__THE PROBLEM__. Check every line below for the word "into" and give only the number of lines where it appears.

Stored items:
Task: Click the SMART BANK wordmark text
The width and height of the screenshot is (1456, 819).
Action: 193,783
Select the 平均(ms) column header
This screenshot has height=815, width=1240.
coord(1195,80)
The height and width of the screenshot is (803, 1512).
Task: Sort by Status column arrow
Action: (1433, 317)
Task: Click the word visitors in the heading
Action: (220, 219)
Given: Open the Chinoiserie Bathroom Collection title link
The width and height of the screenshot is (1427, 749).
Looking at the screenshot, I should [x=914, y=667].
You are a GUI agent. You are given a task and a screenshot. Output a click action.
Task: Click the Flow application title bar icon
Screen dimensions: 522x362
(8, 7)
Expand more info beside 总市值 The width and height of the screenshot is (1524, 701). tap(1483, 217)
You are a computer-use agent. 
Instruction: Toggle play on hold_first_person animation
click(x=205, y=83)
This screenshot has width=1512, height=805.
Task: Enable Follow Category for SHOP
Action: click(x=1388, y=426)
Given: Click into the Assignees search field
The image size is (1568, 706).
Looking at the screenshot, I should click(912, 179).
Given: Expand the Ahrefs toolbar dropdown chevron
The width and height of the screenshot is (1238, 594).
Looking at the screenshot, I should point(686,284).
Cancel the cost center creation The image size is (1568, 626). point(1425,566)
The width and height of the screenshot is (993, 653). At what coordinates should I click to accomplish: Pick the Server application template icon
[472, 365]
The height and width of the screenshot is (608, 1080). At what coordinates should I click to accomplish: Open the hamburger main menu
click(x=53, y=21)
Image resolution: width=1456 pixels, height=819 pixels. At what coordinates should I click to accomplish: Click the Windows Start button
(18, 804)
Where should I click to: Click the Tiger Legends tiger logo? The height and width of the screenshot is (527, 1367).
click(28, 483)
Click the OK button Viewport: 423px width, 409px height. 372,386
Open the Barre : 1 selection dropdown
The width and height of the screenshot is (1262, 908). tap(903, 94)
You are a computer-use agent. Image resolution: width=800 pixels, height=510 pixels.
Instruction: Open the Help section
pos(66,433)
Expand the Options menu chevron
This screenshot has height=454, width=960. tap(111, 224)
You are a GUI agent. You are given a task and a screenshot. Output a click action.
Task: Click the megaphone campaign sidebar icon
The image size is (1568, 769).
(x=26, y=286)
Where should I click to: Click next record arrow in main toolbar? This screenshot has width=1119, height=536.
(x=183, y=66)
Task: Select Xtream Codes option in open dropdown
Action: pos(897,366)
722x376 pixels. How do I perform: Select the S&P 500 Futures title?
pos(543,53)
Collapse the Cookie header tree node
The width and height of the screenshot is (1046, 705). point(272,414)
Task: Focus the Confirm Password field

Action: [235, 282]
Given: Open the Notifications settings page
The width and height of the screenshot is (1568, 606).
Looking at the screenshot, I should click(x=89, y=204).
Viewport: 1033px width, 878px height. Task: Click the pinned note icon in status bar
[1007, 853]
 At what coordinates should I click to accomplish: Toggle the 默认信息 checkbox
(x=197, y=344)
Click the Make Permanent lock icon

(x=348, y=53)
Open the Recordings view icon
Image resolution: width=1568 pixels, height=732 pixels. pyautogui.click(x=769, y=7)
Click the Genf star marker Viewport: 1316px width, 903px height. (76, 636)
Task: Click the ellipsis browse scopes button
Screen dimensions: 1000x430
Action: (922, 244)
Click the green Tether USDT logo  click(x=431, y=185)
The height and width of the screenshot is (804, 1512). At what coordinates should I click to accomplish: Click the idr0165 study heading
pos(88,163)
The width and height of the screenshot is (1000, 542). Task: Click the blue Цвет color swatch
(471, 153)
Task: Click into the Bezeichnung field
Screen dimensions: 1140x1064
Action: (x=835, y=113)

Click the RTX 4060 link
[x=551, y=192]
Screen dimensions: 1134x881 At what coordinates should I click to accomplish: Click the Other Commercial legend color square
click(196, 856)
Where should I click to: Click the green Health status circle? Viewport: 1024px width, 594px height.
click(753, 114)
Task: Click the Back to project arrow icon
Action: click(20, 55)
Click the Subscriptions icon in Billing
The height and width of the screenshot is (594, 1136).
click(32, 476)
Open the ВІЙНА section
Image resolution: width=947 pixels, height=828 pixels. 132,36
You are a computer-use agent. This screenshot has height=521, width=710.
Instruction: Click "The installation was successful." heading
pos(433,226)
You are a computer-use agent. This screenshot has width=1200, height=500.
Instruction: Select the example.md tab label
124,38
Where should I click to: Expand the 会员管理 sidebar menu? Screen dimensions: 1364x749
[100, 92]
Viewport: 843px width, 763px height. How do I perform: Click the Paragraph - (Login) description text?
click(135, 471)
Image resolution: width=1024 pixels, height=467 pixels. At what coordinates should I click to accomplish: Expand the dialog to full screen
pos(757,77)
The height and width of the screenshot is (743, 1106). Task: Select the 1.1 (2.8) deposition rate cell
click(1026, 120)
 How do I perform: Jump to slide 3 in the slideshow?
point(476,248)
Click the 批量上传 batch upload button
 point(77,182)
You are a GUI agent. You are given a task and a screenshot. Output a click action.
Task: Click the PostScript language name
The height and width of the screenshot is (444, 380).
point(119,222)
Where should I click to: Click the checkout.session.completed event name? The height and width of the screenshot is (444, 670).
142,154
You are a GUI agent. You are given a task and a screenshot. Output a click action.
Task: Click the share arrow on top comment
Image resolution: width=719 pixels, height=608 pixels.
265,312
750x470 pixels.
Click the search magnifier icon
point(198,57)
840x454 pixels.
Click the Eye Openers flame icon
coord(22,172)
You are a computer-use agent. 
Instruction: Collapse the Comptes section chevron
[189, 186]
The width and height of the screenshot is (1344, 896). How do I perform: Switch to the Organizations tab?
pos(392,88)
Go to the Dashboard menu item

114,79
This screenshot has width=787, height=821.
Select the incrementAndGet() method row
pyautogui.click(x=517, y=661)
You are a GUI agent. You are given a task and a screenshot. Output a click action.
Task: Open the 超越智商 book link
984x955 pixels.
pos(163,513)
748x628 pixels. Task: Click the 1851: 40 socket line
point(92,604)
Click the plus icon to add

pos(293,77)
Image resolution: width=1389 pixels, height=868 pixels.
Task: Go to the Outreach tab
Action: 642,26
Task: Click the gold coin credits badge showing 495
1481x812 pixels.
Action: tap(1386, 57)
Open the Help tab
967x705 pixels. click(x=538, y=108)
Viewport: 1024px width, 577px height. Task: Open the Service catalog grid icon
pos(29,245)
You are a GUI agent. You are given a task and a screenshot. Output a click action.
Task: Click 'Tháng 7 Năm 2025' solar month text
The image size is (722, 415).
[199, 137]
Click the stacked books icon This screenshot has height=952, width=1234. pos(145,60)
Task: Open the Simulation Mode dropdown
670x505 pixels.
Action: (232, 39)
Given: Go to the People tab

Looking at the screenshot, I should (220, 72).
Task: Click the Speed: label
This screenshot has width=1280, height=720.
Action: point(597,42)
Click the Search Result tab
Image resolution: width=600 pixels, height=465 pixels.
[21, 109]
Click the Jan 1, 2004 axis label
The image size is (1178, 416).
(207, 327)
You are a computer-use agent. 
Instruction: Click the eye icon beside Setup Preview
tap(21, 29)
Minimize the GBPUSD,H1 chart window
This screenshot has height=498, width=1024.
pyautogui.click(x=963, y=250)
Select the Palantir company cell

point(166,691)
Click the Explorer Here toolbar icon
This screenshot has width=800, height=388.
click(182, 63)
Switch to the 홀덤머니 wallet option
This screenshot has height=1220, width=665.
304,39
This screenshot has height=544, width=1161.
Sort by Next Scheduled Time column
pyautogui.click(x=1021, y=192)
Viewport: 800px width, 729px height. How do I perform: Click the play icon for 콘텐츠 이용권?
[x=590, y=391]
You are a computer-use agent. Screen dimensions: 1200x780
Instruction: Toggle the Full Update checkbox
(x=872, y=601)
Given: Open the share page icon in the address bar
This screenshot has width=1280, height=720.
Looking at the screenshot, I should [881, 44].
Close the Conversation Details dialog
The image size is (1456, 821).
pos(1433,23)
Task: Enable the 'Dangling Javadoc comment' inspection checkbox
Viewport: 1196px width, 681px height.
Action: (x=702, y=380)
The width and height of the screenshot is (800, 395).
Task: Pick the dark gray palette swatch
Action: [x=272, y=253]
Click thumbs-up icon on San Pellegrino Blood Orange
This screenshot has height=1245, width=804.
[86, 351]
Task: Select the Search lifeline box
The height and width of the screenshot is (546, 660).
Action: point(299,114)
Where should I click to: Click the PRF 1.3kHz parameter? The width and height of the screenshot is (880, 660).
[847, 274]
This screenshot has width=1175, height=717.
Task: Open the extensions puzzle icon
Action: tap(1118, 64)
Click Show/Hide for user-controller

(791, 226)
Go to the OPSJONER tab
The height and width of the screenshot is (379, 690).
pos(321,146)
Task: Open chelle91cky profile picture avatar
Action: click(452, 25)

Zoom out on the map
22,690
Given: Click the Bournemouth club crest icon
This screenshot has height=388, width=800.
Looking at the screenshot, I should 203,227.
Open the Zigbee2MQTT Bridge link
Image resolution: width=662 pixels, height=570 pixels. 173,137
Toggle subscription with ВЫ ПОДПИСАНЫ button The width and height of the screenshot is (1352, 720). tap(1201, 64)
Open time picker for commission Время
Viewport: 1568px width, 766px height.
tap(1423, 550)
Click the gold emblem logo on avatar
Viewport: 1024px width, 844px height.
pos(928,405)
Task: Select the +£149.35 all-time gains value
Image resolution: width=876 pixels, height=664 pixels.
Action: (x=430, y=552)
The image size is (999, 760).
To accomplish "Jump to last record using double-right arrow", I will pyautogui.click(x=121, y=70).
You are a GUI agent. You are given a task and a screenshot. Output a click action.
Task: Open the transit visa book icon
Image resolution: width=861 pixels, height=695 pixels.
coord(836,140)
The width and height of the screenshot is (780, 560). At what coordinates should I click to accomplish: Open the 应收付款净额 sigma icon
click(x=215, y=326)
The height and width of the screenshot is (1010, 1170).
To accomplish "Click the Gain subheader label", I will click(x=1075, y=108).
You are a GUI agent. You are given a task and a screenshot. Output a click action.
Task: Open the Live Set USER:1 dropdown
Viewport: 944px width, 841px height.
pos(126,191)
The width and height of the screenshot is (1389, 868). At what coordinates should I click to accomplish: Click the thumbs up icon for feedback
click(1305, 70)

__REPLY__. 2